#### TASK STATEMENT:
Your task is to reproduce, exactly and only, the lines running from the line containing "Screen dimensions: 374x280" to the end of the data below, both included.

───── EXERCISE INPUTS ─────

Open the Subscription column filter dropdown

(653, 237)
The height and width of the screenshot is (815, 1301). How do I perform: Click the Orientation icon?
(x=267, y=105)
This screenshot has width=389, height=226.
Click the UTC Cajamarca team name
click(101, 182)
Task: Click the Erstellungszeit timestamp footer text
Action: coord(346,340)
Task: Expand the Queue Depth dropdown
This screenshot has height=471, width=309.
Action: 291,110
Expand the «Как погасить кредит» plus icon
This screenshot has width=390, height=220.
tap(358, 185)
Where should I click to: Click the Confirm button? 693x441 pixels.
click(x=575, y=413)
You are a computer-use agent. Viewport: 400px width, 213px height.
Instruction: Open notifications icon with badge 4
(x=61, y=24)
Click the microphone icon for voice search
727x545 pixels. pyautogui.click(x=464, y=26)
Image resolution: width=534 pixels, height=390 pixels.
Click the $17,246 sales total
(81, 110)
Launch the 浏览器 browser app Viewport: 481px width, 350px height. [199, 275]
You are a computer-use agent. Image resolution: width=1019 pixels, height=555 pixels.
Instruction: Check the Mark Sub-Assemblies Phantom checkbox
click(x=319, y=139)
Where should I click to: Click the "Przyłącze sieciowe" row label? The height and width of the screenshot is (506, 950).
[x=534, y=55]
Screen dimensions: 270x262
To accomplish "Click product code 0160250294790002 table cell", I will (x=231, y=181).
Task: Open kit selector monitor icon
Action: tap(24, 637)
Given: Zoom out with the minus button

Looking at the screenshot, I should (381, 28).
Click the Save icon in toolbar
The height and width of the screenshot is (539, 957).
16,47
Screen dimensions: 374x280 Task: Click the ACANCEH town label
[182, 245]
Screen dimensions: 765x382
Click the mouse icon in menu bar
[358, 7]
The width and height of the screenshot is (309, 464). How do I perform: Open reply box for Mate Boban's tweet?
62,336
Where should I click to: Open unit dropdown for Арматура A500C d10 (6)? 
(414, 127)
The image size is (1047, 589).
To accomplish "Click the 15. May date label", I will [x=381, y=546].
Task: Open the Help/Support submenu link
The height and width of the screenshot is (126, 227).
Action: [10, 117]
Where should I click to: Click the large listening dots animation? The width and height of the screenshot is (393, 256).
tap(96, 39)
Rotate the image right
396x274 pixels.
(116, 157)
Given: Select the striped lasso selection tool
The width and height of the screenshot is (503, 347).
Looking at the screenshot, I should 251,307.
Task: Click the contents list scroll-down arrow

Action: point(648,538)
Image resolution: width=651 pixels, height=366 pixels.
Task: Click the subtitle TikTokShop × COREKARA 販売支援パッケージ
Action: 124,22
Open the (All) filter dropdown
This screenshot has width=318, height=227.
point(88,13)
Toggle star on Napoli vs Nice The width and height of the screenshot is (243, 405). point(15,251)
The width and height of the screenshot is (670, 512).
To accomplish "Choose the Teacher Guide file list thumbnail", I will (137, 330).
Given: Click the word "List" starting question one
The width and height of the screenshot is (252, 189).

─────

#### OUTPUT OF THE EXERCISE:
Screen dimensions: 374x280 Task: Click the ACANCEH town label
[182, 245]
Screen dimensions: 765x382
Click the mouse icon in menu bar
[358, 7]
The width and height of the screenshot is (309, 464). How do I perform: Open reply box for Mate Boban's tweet?
62,336
Where should I click to: Open unit dropdown for Арматура A500C d10 (6)? 
(414, 127)
The image size is (1047, 589).
To accomplish "Click the 15. May date label", I will [x=381, y=546].
Task: Open the Help/Support submenu link
The height and width of the screenshot is (126, 227).
Action: [10, 117]
Where should I click to: Click the large listening dots animation? The width and height of the screenshot is (393, 256).
tap(96, 39)
Rotate the image right
396x274 pixels.
(116, 157)
Given: Select the striped lasso selection tool
The width and height of the screenshot is (503, 347).
Looking at the screenshot, I should 251,307.
Task: Click the contents list scroll-down arrow

Action: point(648,538)
Image resolution: width=651 pixels, height=366 pixels.
Task: Click the subtitle TikTokShop × COREKARA 販売支援パッケージ
Action: 124,22
Open the (All) filter dropdown
This screenshot has width=318, height=227.
point(88,13)
Toggle star on Napoli vs Nice The width and height of the screenshot is (243, 405). point(15,251)
The width and height of the screenshot is (670, 512).
To accomplish "Choose the Teacher Guide file list thumbnail", I will (137, 330).
Given: Click the word "List" starting question one
The width and height of the screenshot is (252, 189).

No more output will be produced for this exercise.